I very much like the concept. But I dislike the "magic" feel of overloading "import". Especially as it creates namespace collisions, eg when you have python module and object file with same name. Imho something like "bitey.import_obj(name)" would have been nice and more clear.

I wonder how complicated it would be to parse header files to populate field names of structs automatically? Maintaining separate .pre.py and .h files seems like recipe for trouble.

Neither do I, but to be fair to the author this particular magic is encouraged in Python (see http://www.python.org/dev/peps/pep-0302).

To parse headers for field names would require a complete C preprocessing and parser. That wouldn't be a problem for this author (who wrote a very popular parser generator for Python), but it still wouldn't be perfect until it completely replicated the system compiler's behaviour with respect to system headers (consider conditional compilation). It is particularly annoying if the host and target systems are different, i.e. in cross compilation. I've tried this exact thing (header parsing to get type information) and it is quite a pain to get it right.

Maybe you could use LLVM/Clang to parse the headers. That way at least the parsing would be consistent with the compilation. I don't know how difficult it would be to access such type information, but I thought the whole point of LLVM/Clang was to be usable as a library.

The collision is already happening between .so and .py files, so it's not a new issue.

I'll be interested to see how this compares to numba and how easy it is to fit it into the scientific python ecosystem. I'm also curious about performance versus numba and my current go to solution, cython.

What about performance? Is there any benchmark for a function compared with pure python and C implementation?

You can find one in the mandelbrot example.


It would be nice if it was compared to pure c implementation too, to measure the overhead.

"I call the big one Bitey."

First thing that came to my mind :-)

Very cool ! Can't wait to test it ! Why exactly no C++ support ?

It would be hard in the presence of parametric polymorphism (multiple functions having the same name but different numbers and types of parameters), as well as the difference between C++'s and Python's method resolution semantics (in Python, for instance, everything is virtual).

Also, templates.

Also, a bunch of other things.

That's not parametric polymorphism, that's function overloading. The former makes it possible to use the same function implementation on different types, whereas the latter is about using the same name for different functions.

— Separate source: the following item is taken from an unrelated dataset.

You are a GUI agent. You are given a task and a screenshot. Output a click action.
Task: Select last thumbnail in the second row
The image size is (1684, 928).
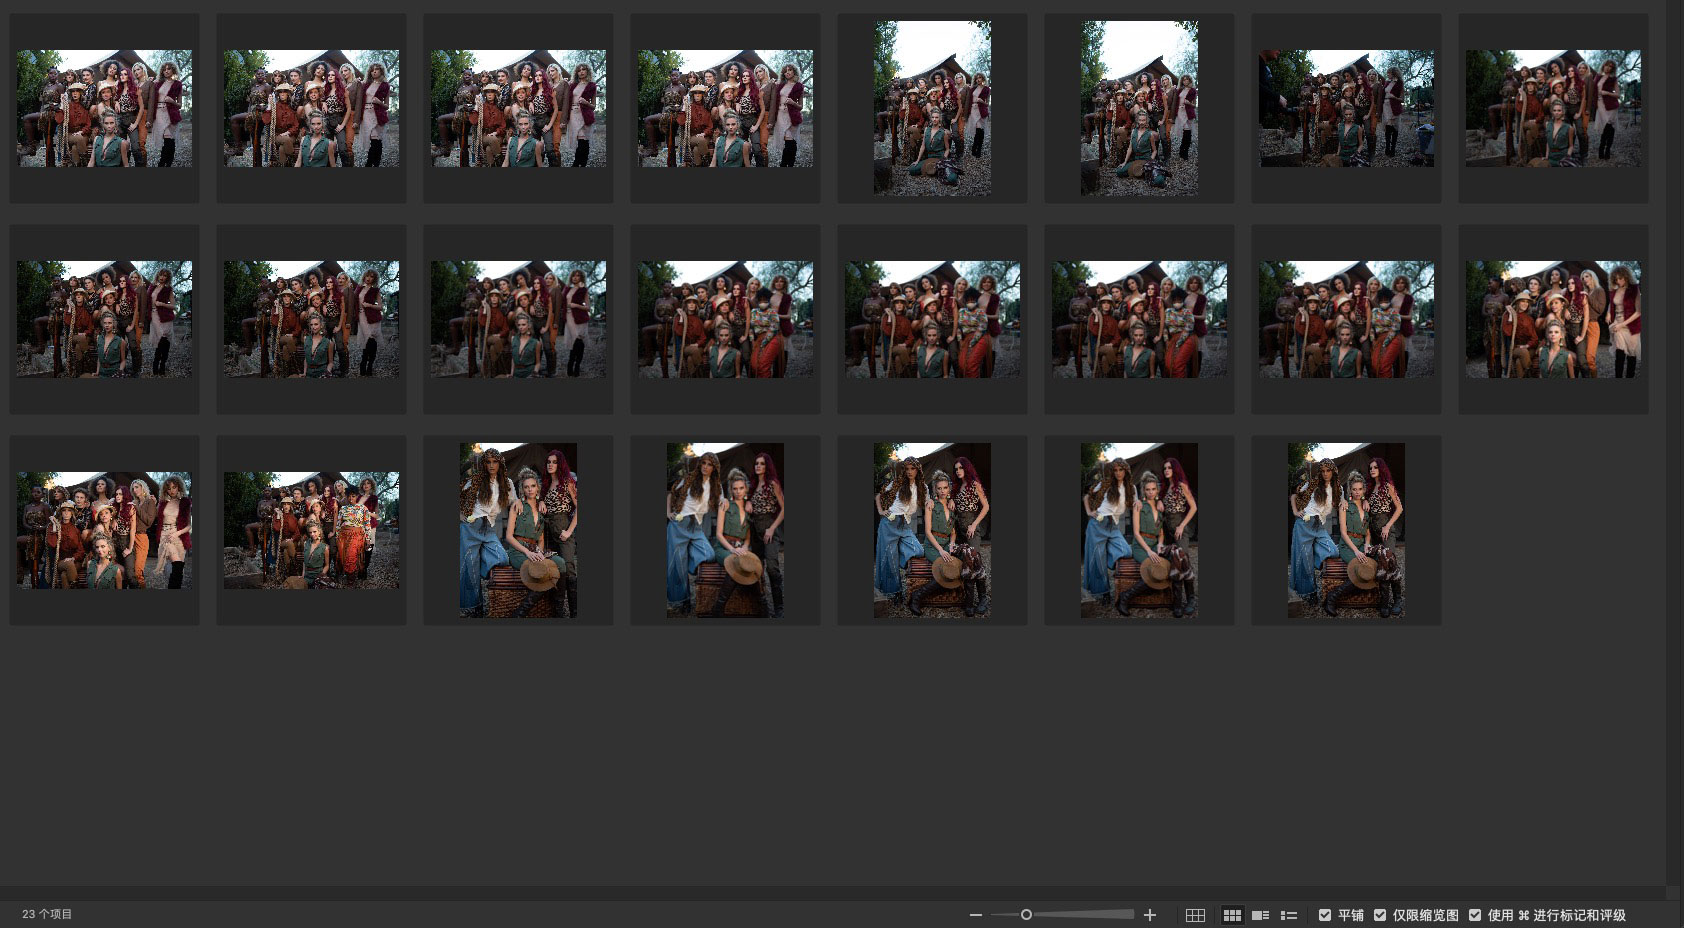1553,319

Thanks for the reply. I just spent the last 3-4 days hacking around osgswig, having a good (and simple) binding solution for C++ / python is still an open problem ...

And obj-c? Also hard?

You'd have to shoehorn the obj-c runtime in there somehow. Almost definitely not worth the effort. What would you want to run in this way?

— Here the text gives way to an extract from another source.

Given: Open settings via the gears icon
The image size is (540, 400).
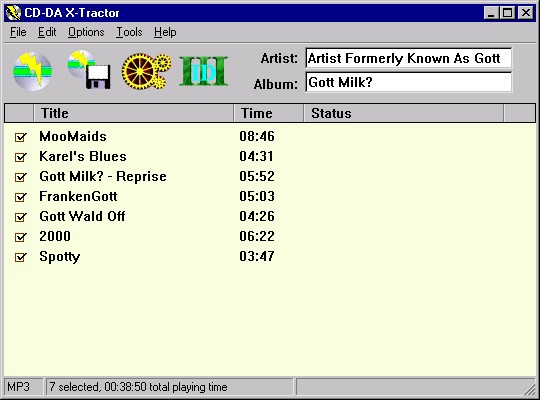Looking at the screenshot, I should click(x=146, y=71).
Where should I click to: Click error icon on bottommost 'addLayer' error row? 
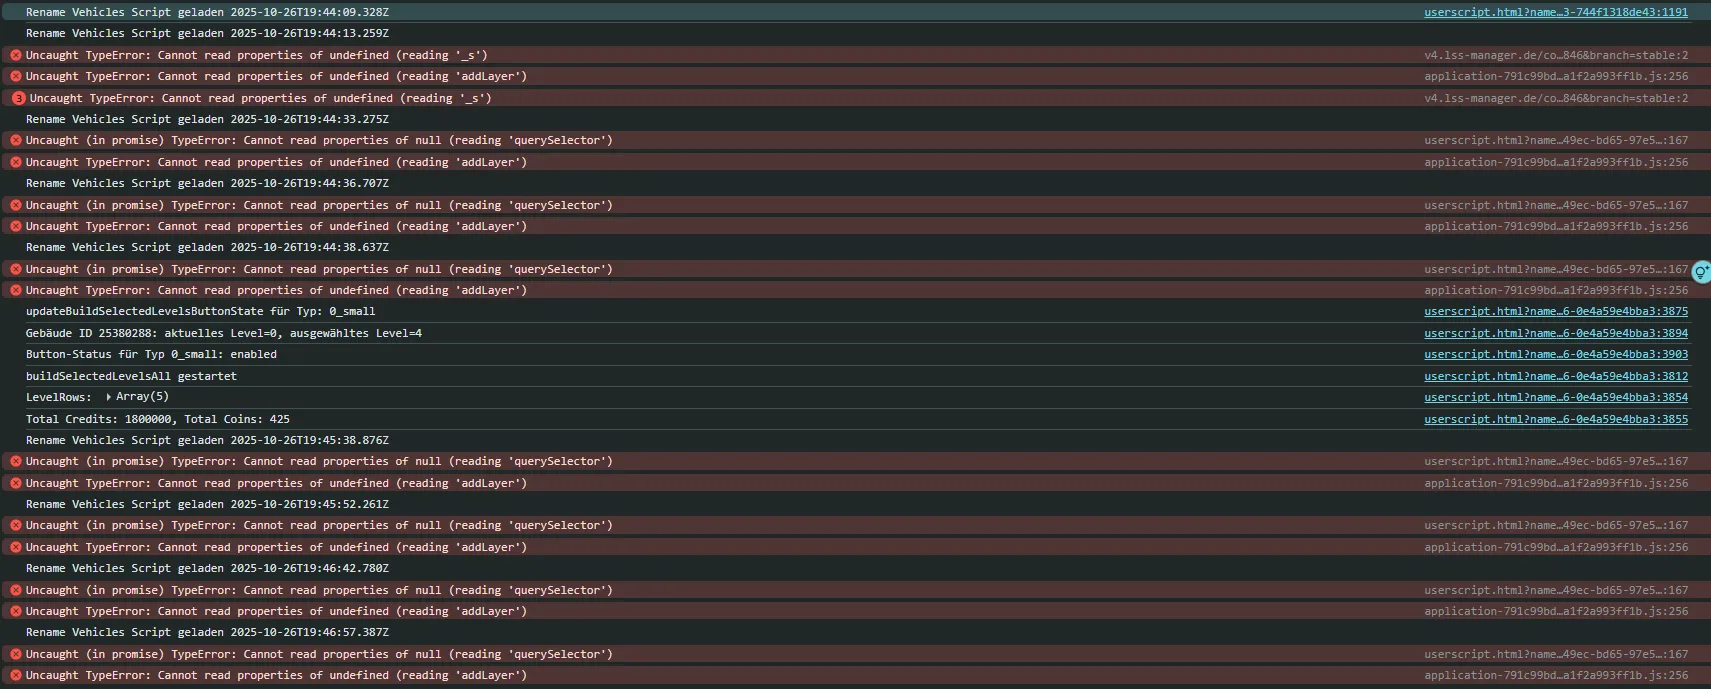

While the mapping between C and LLVM IR is rather straightforward, things are more complex with C++. C++ constructs get dismantled to be compiled to IR, and the binding generator would have to restore all the C++-ish information from metadata and type info, which isn't easy.

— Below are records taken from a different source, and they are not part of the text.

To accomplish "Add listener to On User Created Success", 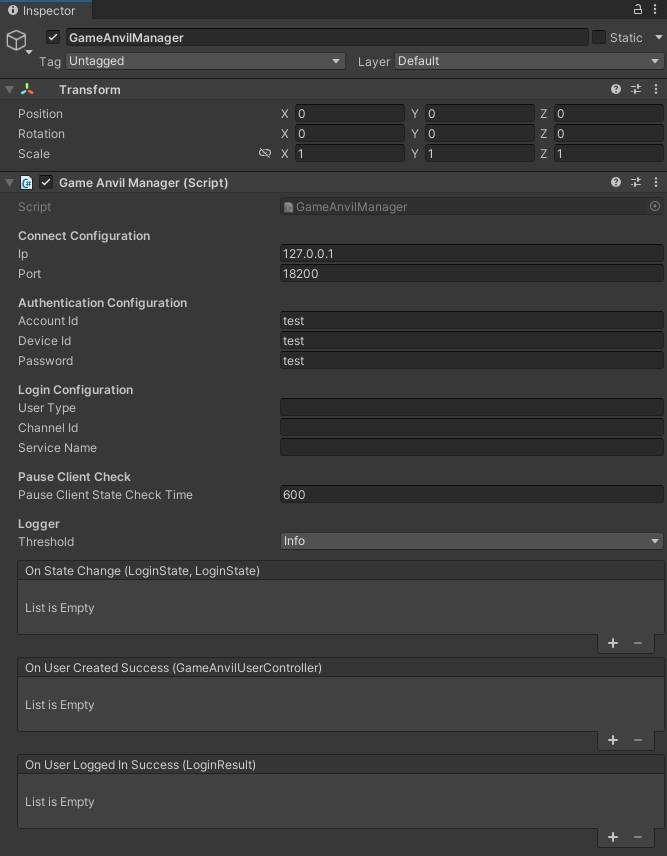I will [x=613, y=740].
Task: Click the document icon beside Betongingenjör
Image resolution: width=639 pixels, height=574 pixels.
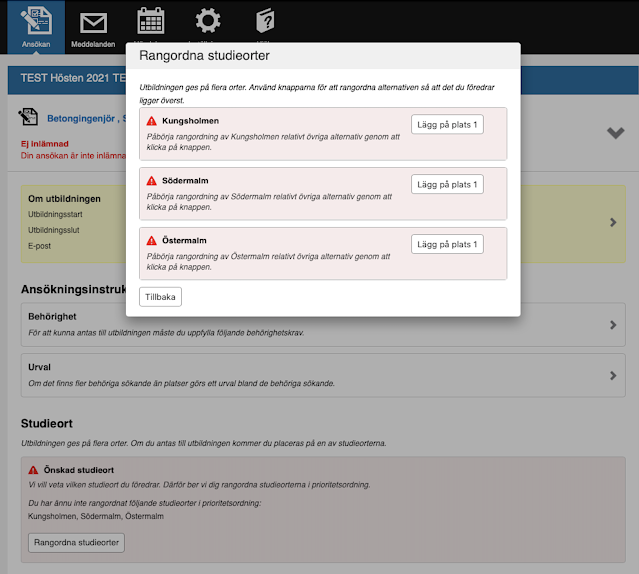Action: [x=29, y=118]
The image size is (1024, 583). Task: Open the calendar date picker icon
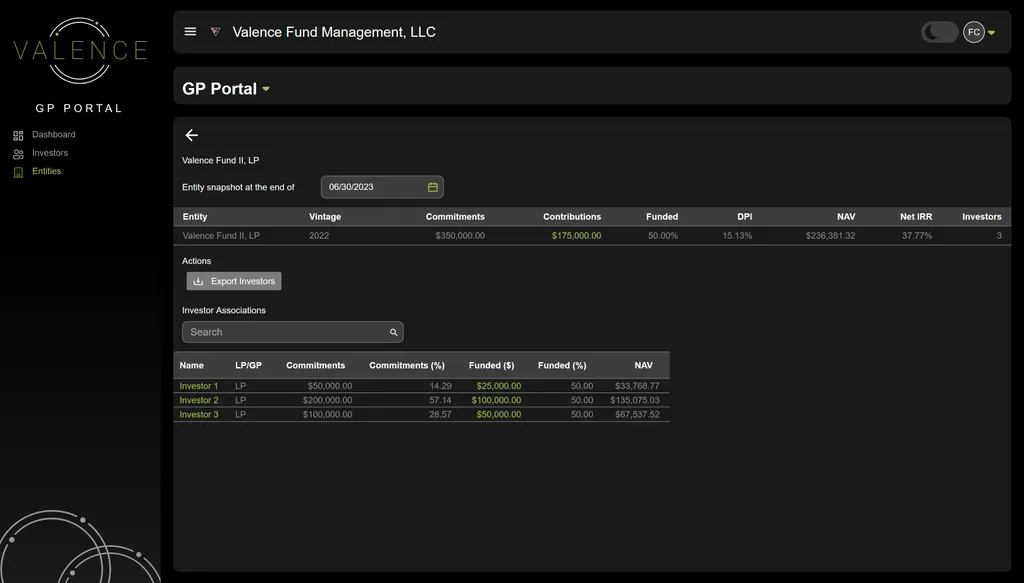pyautogui.click(x=433, y=187)
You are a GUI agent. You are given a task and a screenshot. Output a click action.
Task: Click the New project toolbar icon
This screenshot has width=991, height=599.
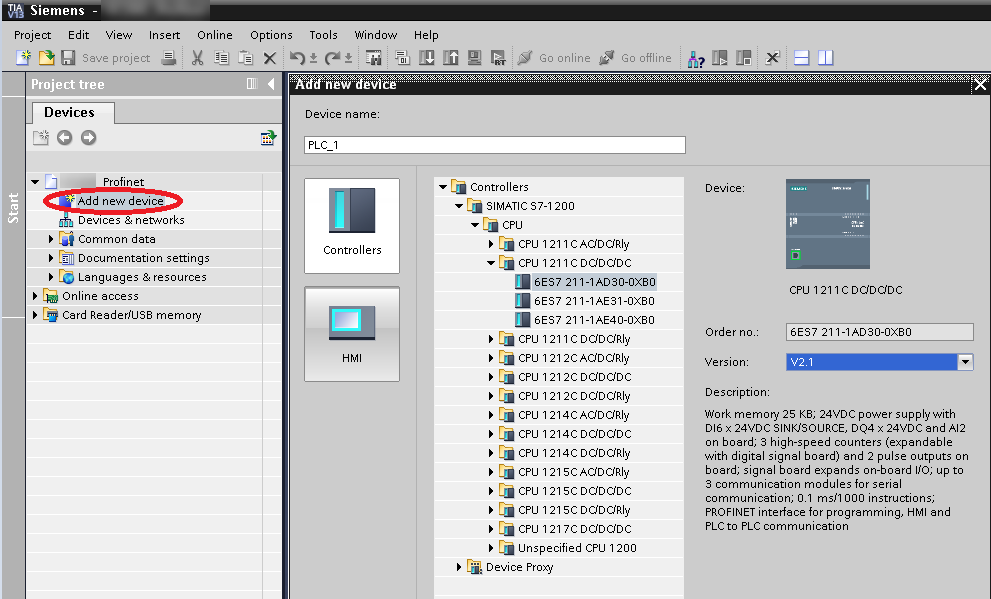23,58
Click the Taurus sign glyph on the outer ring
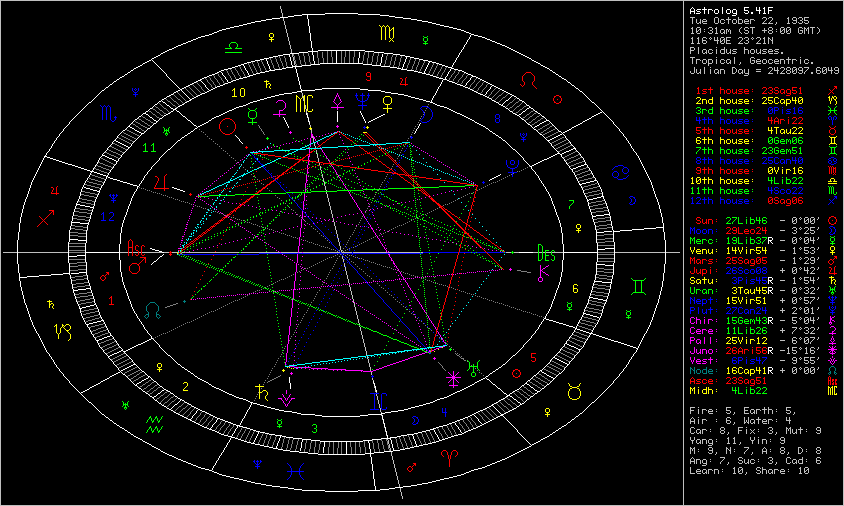Screen dimensions: 844x506 [x=574, y=393]
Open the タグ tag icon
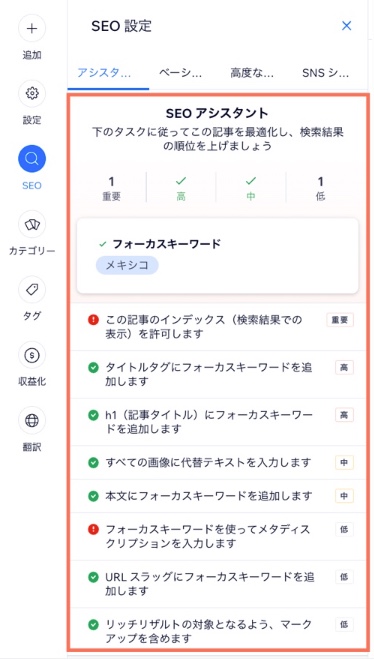Viewport: 374px width, 660px height. [32, 290]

It seems cool but why would you use it instead of having a c lib (or c obj file) interfaced with ctypes or swig ... ? Maybe I miss what LLVM brings ? Thanks

I addition to cdavid's comment: LLVM IR is system independent. So if you had a deployment over heterogeneous machines you could write the extension code once and have it run everywhere without recompilation.

Fair enough, that was too strong a claim. But it is more portable than an extension module compiled with the system compiler.

It's not portable enough to let me take IR generated for my x86 laptop and run it on my arm board, in general, even though both platforms are ILP32, little-endian, and running the same OS.

Yes, but this is a problem with the source language and/or the host system libraries, not with LLVM IR itself. There is a broad domain of applications for which it is portable.

I was confused about this too, but I think the idea is that it's easier to infer type information from the bitcode than from raw object code.

more closely related to ctypes than swig.

swig requires glue code (.i files) to be written and generated, then compiled. ctypes can take a system native library (.so or .dll) and access it.

bitey, on the other hand, uses platform-neutral llvm bytecode. imagine ctypes but platform neutral. that's bitey.

pretty darned cool.

once you can import llvm code at runtime, you are pretty close to injecting llvm code at runtime: you write some LLVM IR in a string, and "llvm_eval" it.

So can you use this with C functions compiled normally with gcc? It seems like that would be even more useful.

What difference would it make? To my understanding, Clang is fully compatible with gcc.

I guess I mean can you use this with C instead of LLVM?

Your terms are off. C is compiled using LLVM (clang) into an intermediate form that is compatible across platforms (LLVM IR).

(AFAIK, please correct me if I'm wrong)

No. You have to use llvm.

I could be completely wrong here, but doesn't this completely bypass the optimizer that makes C so fast?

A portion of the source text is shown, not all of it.